Book & Bourbon Southern Kitchen—SDF, Louisville
Visitors to the Kentucky Bourbon Trail can start or end their trip at this restaurant and bar in the main Louisville terminal, designed to have the look and feel of a library. With over 85 bourbons, ryes, and American whiskeys, the bar also offers an array of cocktails, like the Peaches and Beam, made with Jim Beam bourbon, peaches, basil, and apple juice. Or choose from the five whiskey flights that start at $10 and go up to $101 for a selection of rare bourbons, like George T. Stagg, Angel’s Envy Cask Strength, and Pappy Van Winkle. A full menu of classic Southern comfort food means you can skip the stale in-flight sandwich.

High West Saloon—SLC, Salt Lake City
If you find yourself passing through Salt Lake City, don’t miss High West Distillery’s in-airport saloon. The full-service bar and restaurant features High West’s whiskeys, including Rendezvous Rye, Yippee Ki Yay, and Bourye. It also has a robust cocktail list, offering drinks like the Dead Man’s Boots, made with Rendezvous, tequila, lime juice, and ginger beer, and the Grand Duel, a spiced, bitter cocktail made with Double Rye and Lagavulin scotch. Pad your stomach with cowboy-worthy food, like a sourdough pretzel with whiskey-beer cheese, nachos, or a bison-angus burger.

Proof—EWR, Newark
Looming like an oasis in Newark’s Terminal C, Proof is a serious rival to the first-class lounge. New York City chef John Delucie had a hand in creating the food menu, which features light fare like panini and salads. But serious whisky lovers will focus on the drinks list, featuring over 160 single malt scotches, bourbons, ryes, and other whiskies, viewable and ordered from a tablet. Rarities include Pappy, Redbreast 21, and Macallan 25 year old; whiskeys from small American distillers (New Holland, F.E.W., Journeyman, Catskill, and others); and a few members of the Buffalo Trace Antique Collection. Bonus: settle your tab using cash, credit, or airline miles.

House Spirits Tasting Room—PDX, Portland
Technically it’s not a bar, but the House Spirits Distillery tasting room located in Portland International Airport’s Terminal C will scratch your whiskey itch. Get a free sample of House Spirits’ Westward Oregon Single Malt or try a cocktail flight ($20); the distillery’s other spirits—including Volstead Vodka, Krogstad Aquavit, and tasting-room exclusives like Crème de Cacao—are also available to taste. And of course, you can pick up a bottle to take home, no checked bag required.
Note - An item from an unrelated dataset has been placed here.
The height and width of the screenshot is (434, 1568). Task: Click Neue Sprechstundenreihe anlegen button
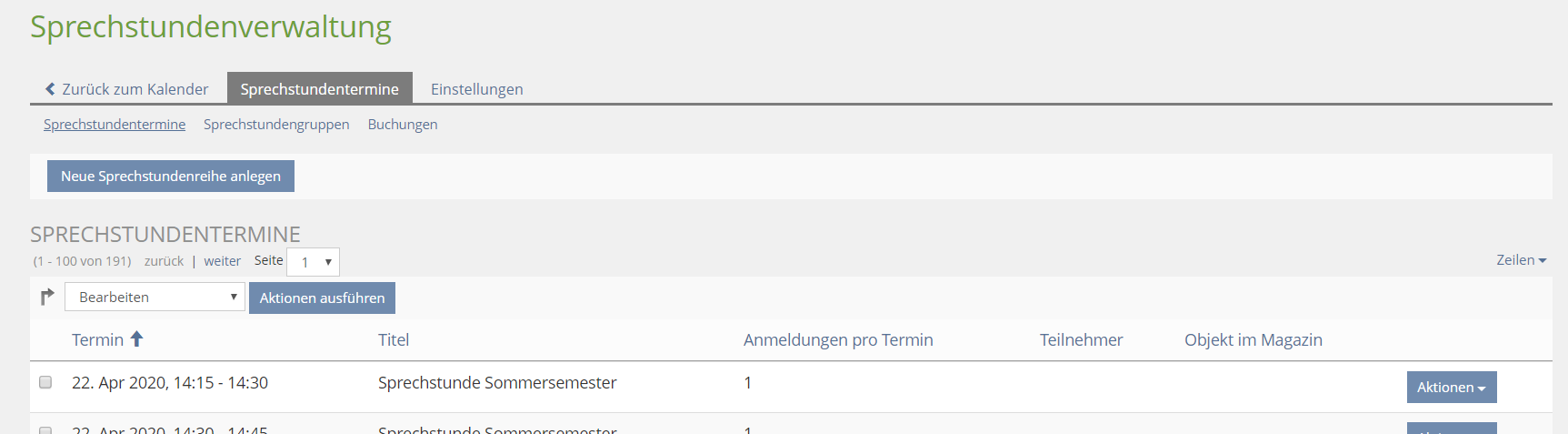[x=171, y=177]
Atlanta Stillhouse—ATL, Atlanta
Wrapped in galvanized metal panels like those found on a rickhouse, this bar located in Hartsfield-Jackson’s Concourse T has a list of over 30 bourbons and ryes, including its own exclusive Knob Creek 9 year old. Can’t decide what you want? Buy a preloaded card and pick a tasting of three whiskeys from the self-serve taps or choose from one of seven pre-set flights. There are cocktails, like a Bloody Mary made with Jim Beam Devil’s Cut, and plenty of whiskey-friendly food, from pulled pork sliders to a pimento cheese BLT. Best of all, Atlanta Stillhouse’s space includes a patio area that overlooks the tarmac, away from the crowds. It’s as close to relaxing as you’ll get in an airport.